"I still think prosthetics is at an early stage ... but this is a big step in the right direction," said Chance Spalding, a bioengineering graduate student who worked on the project.
The prosthetic limb, the size of a child's arm, has working shoulder and elbow joints and is equipped with a simple gripper to grasp and hold food. The monkey's arms are restrained at its sides and as the monkey thinks about bringing the food to his mouth, electrodes in the monkey's brain intercept the neuronal firings that are taking place in the motor cortex, a region of the brain responsible for voluntary movement.
The brain activity is fed to a computer where an algorithm developed by the University of Pittsburgh interprets the neuronal messages and sends them to the robotic arm. "We have learned to understand the patterns of firing rates and can decode them into movement, direction, velocity and speed," said Schwartz.
Schwartz expounded on the research Tuesday at the annual meeting of the Society for Neuroscience in San Diego.
The unique aspect of Schwartz's research is that he conducted what is known as "closed loop" brain experiments. In a "closed loop" experiment, the monkey is conscious of the robotic arm and is making an effort to control it. Monkeys in previous experiments did not understand that they were having an effect on the world at all. Duke University performed such prosthetic arm experiments as far back as 2000. In one case they even sent the electrode signals over the internet, allowing the monkey to move an arm 600 miles away at MIT.
"The open loop experiment was really very crude," said Schwartz. "The closed loop introduces us into a whole new field because the animal actually sees the arm and the consequence of what it is doing." For Schwartz's monkey the robotic arm is incorporated into its mental body representation, making it an extra limb.
"Getting the monkey to learn that he is controlling this robotic device was the hardest part. For him to figure out that it was under his control, and to decipher the mapping took a very long time," noted Spalding.

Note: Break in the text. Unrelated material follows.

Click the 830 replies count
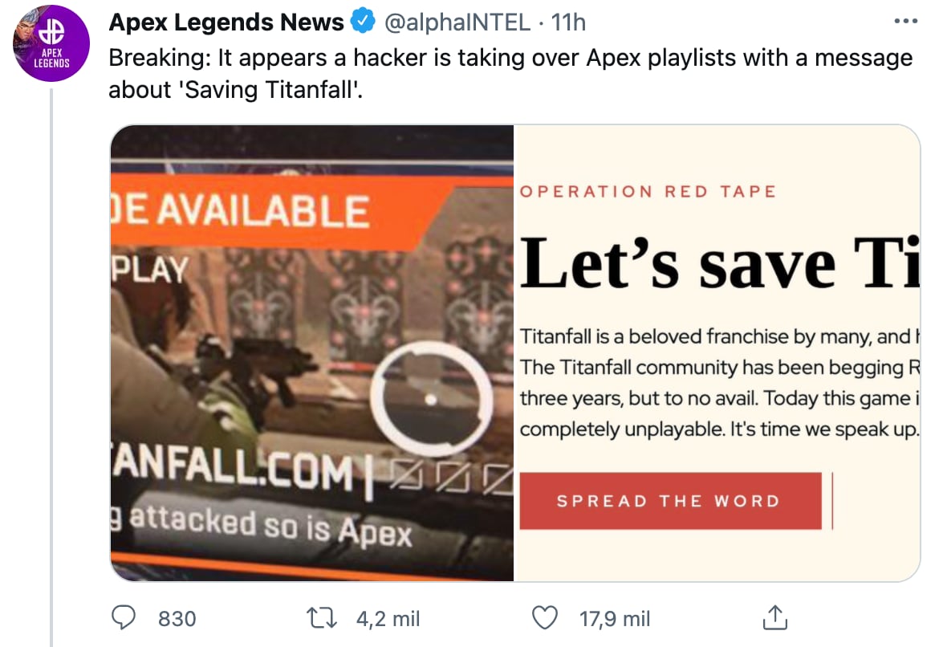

To achieve this state of computer-aided telekinesis, the monkey had to go through various stages of training in a virtual environment. First the monkey learned what the task was by using its arms, which were tracked in VR, to hit a blue ball.
Next the monkey had to repeat the task while its arms were restrained in a process called "brain control." The lessons at this stage were necessary as they provided a learning space for the monkey to adapt to using the robotic arm.
Because the prosthetic arm relies on a small percentage of the thousands of neurons that fire when the monkey intends to move its real arm, the monkey had to reform its natural thinking process in order to have steady control over the robotic arm.
In the virtual space the monkey learned through biofeedback how to modify the firing rates of the neurons that are being recorded and sent to the robotic arm for directions. By the end of its "brain control" lessons the monkey mastered this new form of movement and could control its phantom limb in virtual reality by knowing how to fire the few key neurons needed.
After graduating from these virtual lessons the monkey moved to the robot arm. While sitting on a high chair with its arms restrained at its side the monkey had to move the robotic arm, which was placed at its shoulder, from different locations to his mouth so he could eat.
"The initial movement to the mouth is pretty good, but when it gets to his mouth he is concentrating on the food and not on the arm movements so it gets a little clumsy," said Schwartz.
Even further down the road is a plan to give the monkey a more realistic arm. Schwartz wants to replace the simple one-movement gripper at the end of the current prosthetic arm, custom-built by Keshen Prosthetics in Shanghai, China, with a realistic hand containing finger movement.
"It is much more complicated, but we can take it in stages. We can grip first and then try to work individual fingers," said Schwartz.
While the professor thinks applications are far off, he is excited about the advancement that this experiment means for understanding the brain.
"Every time there is a technological advance, we can use it to better understand the goings-on in the brain," which leads to more scientific discoveries, said Schwartz.
John Donoghue of Cyberkinetics has already extended this research to humans. He has implanted electrodes into the motor cortex of a quadriplegic, allowing the patient to move a computer cursor to access e-mail or use other applications. "The human phase of this has moved forward tremendously," said Donoghue. Cyberkinetics will continue its pilot study by expanding the trial to four more patients.